Friday, June 19, 2015

A Fine Hand For Fantasy: Nicolas Jebran

    41 year old Lebanese designer Nicolas Jebran began his couture business in 2001, in Abu Dhabi, and has since gone on to dress performers all over the various Arab states, and elsewhere, including people like Katy Perry.  If you are a closet superhero, criminal genius, sorceress, android, or just a
plain old drag queen, you're gonna love his work.
   Now, when I say that, I mean it entirely as a compliment.  Not everyone wants to be straight up chic.  Some people need a bit of something extra to get them to where they feel comfortable.  Some folk require more from their apparel, to be able to live up to the strength of their personality, or their persona.  For those extraordinary people, designers like Jebran need to exist.
   
Part of what I find interesting about his work is that it is boldly dramatic, brilliantly colorful, sometimes daring of cut, but very rarely is it vulgar.  Somehow he scampers across that tightrope featly. When something is body skimming, its as snug as a coat of paint, when its got volume, you could store a village in it.  When its brightly colored, its clearly visible from space.
    See, fantasy is an intrinsic part of what Attire is about. We need it in our apparel to help us express our inner longings. Those concepts of ourselves we might not have the courage to do in actuality, find voice in the clothes we wear.  It might be something as simple as a love of camo prints, because you fancy yourself as a fearless soldier, or a mighty hunter, even though you can't shoot a gun.
   
Whatever your internal stories are,  there are items of apparel that can, and do operate as external signals to others of what that story is.
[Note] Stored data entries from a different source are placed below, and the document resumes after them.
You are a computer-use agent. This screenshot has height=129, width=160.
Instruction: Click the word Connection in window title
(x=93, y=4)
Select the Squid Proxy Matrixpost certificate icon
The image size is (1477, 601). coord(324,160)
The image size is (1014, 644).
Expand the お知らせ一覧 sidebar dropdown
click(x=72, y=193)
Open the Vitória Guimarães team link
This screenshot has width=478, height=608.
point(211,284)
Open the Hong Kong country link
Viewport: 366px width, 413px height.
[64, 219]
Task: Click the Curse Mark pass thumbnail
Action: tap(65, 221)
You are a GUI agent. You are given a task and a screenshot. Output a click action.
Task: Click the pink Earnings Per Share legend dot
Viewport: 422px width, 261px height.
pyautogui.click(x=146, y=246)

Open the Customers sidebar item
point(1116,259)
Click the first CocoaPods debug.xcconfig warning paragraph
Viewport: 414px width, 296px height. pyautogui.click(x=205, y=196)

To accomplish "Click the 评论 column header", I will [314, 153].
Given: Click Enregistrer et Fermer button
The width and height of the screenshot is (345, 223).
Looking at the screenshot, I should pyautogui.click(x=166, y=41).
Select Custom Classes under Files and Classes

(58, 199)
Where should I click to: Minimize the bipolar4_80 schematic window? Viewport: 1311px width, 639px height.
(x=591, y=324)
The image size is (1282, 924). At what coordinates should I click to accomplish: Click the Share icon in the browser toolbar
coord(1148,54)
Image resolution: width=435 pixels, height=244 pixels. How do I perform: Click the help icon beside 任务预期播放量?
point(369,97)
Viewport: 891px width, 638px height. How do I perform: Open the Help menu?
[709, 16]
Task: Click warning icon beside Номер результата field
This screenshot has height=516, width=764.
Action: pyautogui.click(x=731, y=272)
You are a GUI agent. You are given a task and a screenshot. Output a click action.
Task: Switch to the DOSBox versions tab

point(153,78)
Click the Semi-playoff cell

Your choice of bag, shoes, hat, all contribute.  The logo t shirt you chose today, the sort of colors you mix, and the style of your pintrest nails can all tell parts of this tale.
    So designers like Nicloas Jebran are taking this notion of fantasy and making it the prime motivator for their work.  They take our need to communicate these deeply held ideas of self, and make them come to the surface in their entirety, rather than in bits and pieces as most of us feel comfortable with.  Its part of why many find such design work difficult to deal with.  Its simply too in your face, too loudly proclaiming for ease of mind.
    But for those whose story must be told in full voice, Mr Jebran, and many other designers stand ready to help them speak out.